Philippines sees 2024 inflation to decelerate within 2 to 4 percent
The Philippines is anticipated to experience a slowdown in inflation next year, aligning with the Central Bank of the Philippines’ (CBP) target range of 2 percent to 4 percent.
Goldman Sachs, a financial services group that made this forecast, relies on the expectation of sustained low levels of energy and food prices compared to last year's peaks.
The said financial services group projects a considerable disinflation of approximately 2 percentage points in 2024 across most emerging markets, similar to the trend in developed markets.
Goldman Sachs also predicts a reduction in upward pressure on goods prices as supply chain bottlenecks have largely been addressed. The group anticipates tight labor markets in many economies due to implemented "catch-up" wage increases from the pandemic's peak inflation period.
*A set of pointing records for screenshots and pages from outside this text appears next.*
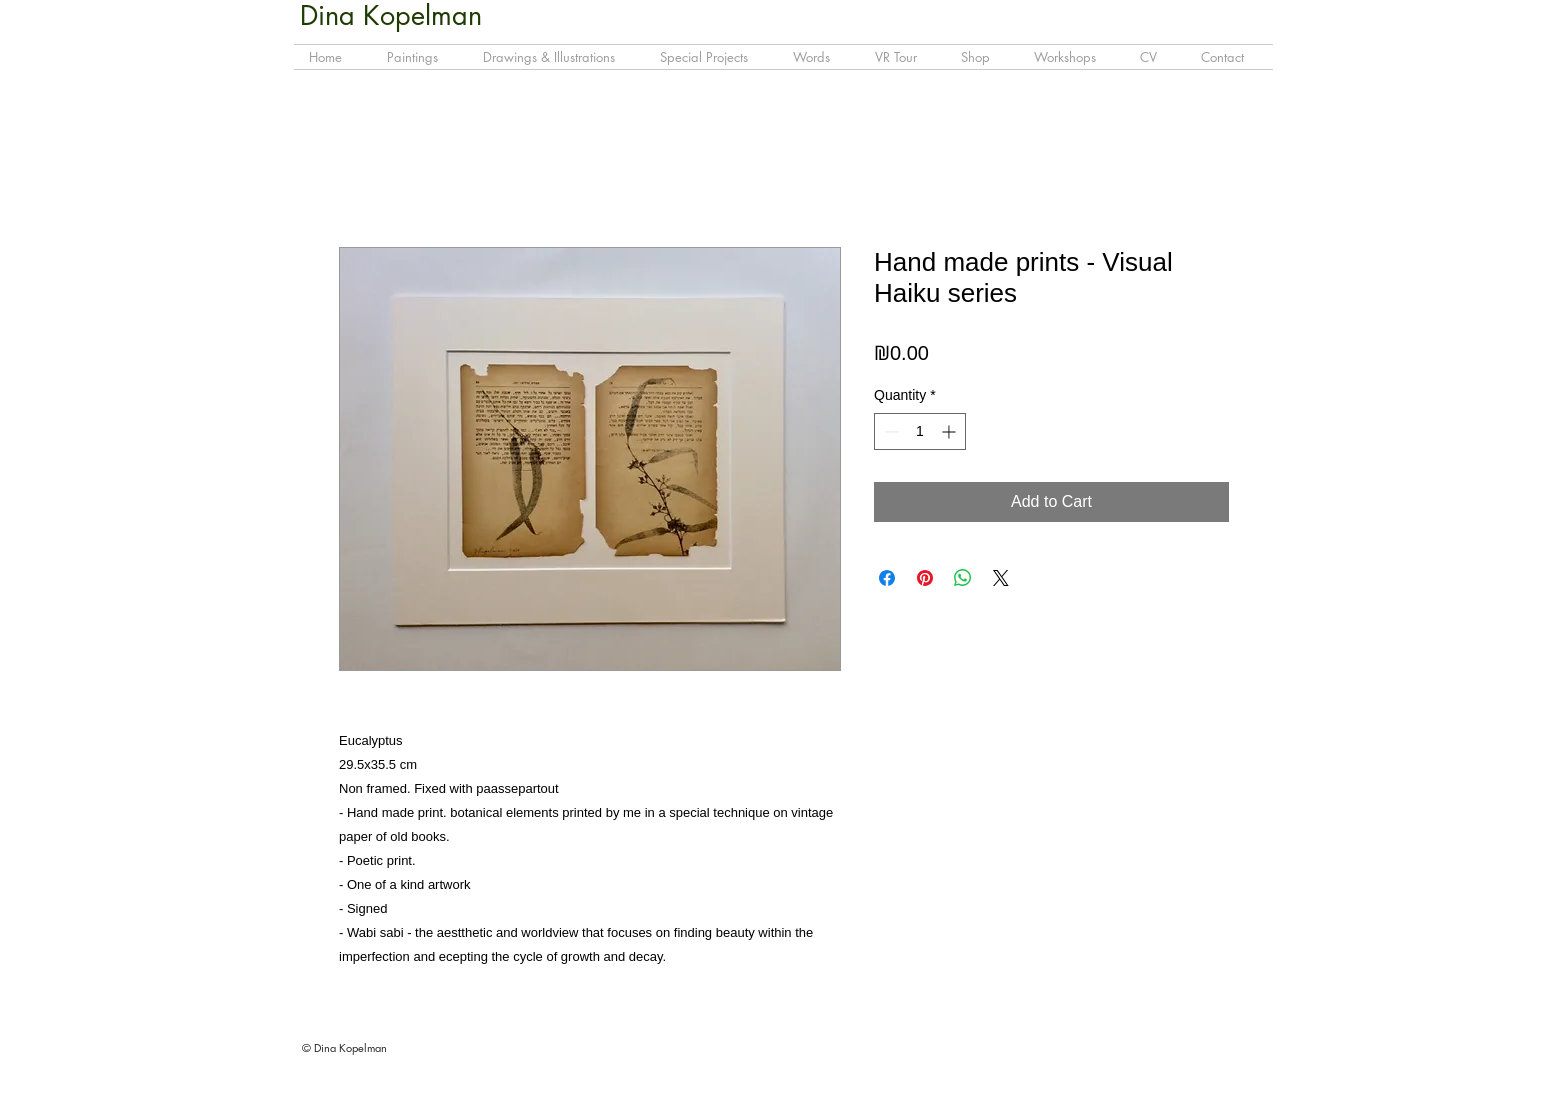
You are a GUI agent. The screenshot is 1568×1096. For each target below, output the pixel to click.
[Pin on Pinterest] (925, 578)
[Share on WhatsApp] (963, 578)
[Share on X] (1001, 578)
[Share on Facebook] (887, 578)
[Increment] (950, 431)
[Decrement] (889, 431)
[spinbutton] (920, 431)
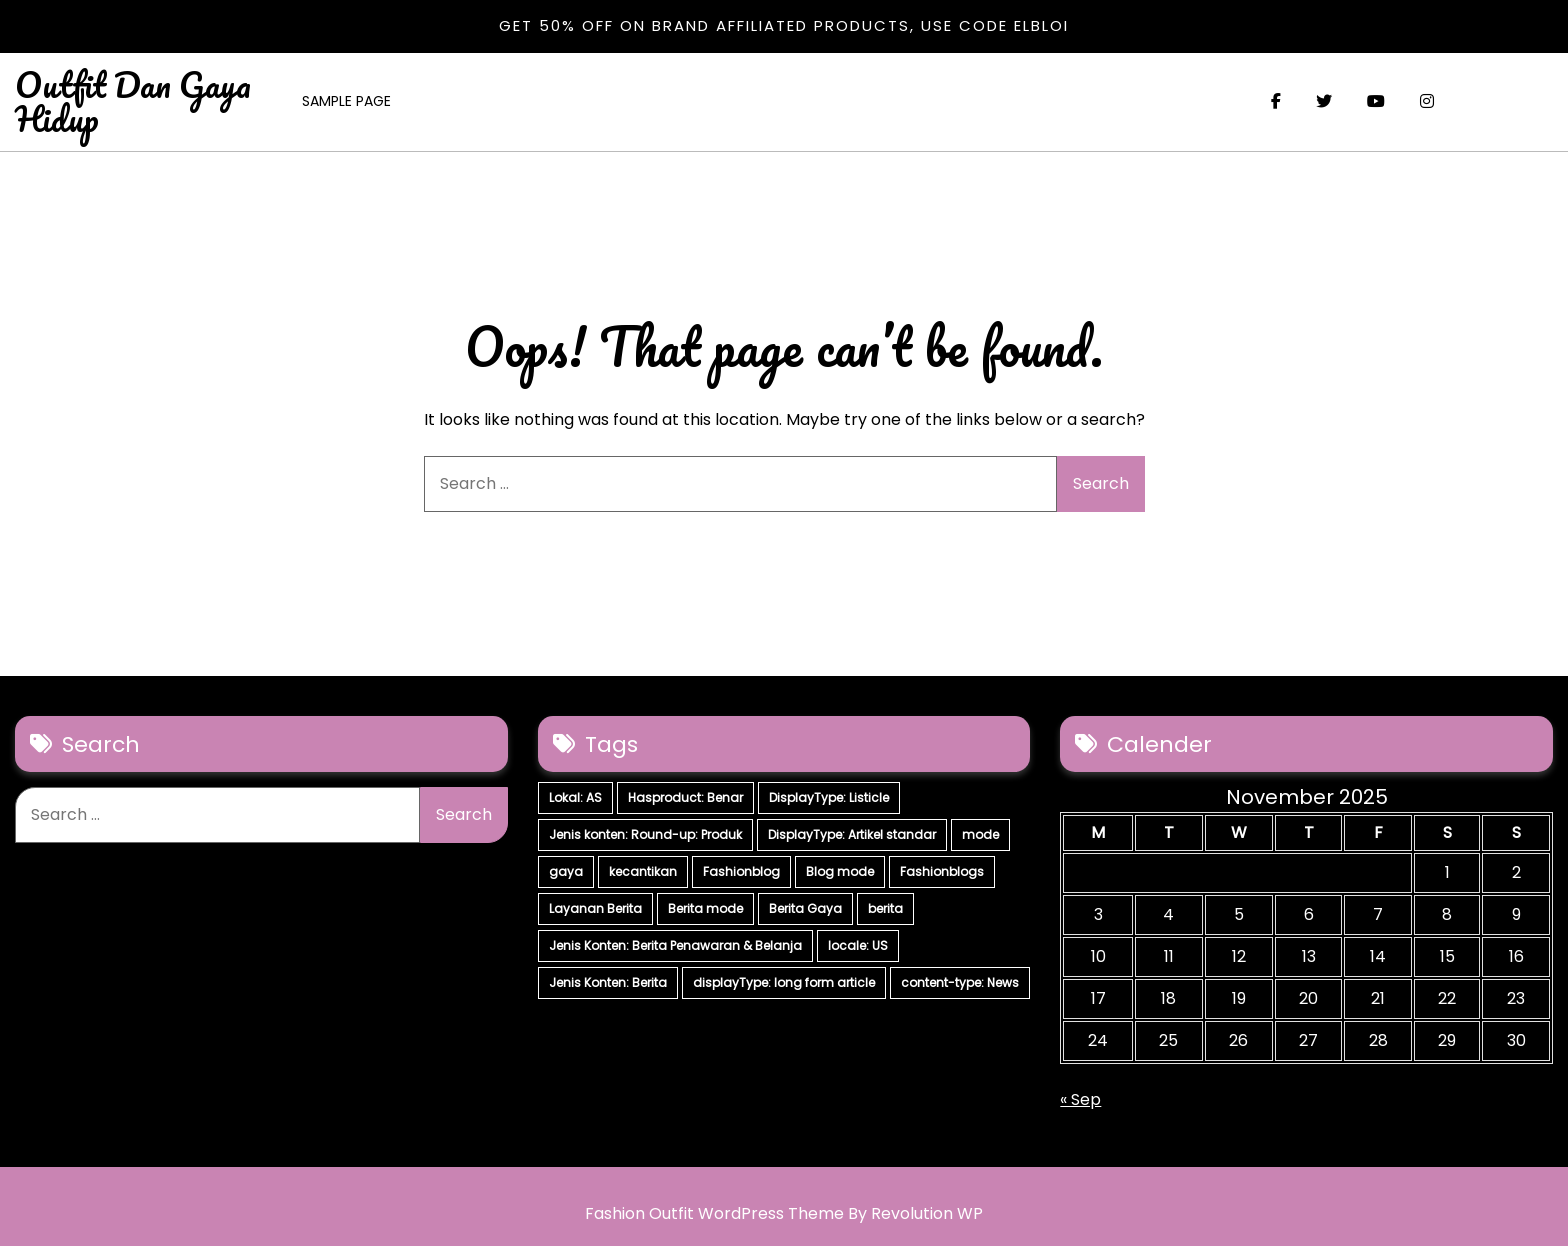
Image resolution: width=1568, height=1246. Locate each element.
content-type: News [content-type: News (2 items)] (960, 982)
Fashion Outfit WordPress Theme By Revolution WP (784, 1213)
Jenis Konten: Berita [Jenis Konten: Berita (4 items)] (608, 982)
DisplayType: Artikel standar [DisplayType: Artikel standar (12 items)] (852, 834)
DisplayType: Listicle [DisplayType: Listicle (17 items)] (829, 797)
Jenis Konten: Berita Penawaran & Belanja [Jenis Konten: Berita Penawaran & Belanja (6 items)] (675, 945)
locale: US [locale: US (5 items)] (858, 945)
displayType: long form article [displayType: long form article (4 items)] (784, 982)
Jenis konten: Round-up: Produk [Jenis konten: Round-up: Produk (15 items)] (645, 834)
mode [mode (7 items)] (980, 834)
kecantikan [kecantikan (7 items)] (643, 871)
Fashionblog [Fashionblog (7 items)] (741, 871)
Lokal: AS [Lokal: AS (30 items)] (575, 797)
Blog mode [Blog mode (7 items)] (840, 871)
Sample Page (346, 101)
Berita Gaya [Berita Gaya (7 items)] (805, 908)
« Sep (1080, 1099)
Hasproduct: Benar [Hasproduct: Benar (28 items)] (685, 797)
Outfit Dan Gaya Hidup (133, 101)
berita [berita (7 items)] (885, 908)
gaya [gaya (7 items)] (566, 871)
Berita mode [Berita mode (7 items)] (705, 908)
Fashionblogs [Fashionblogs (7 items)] (942, 871)
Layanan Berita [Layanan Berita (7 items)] (595, 908)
Analysts' consensus forecast for the Philippines in 2024 is a full-year inflation rate of 3.7 percent.
While Goldman Sachs projects 4.2 percent, slightly above the target band, it is an improvement compared to the BSP's own forecast of 4.4 percent.
Regarding interest rates, Goldman Sachs expects most Asian central banks to maintain unchanged policy rates for most of 2024, considering moderating inflation and the United States Federal Reserve signaling a higher-for-longer stance.
The group expects that the Bank of Indonesia (BI) and the Central Bank of the Philippines (CBP) may be the first in the region to cut policy rates late next year, with a projected reduction of 25 basis points each in the fourth quarter. Analysts now expect the CBP to maintain its benchmark rates until the third quarter of 2024 after the recent decision to keep policy rates unchanged during the Nov. 16 policy meeting.
Despite the pause, some observers note that the CBP remains hawkish, given its earlier aggressive monetary policy tightening cycle in the region.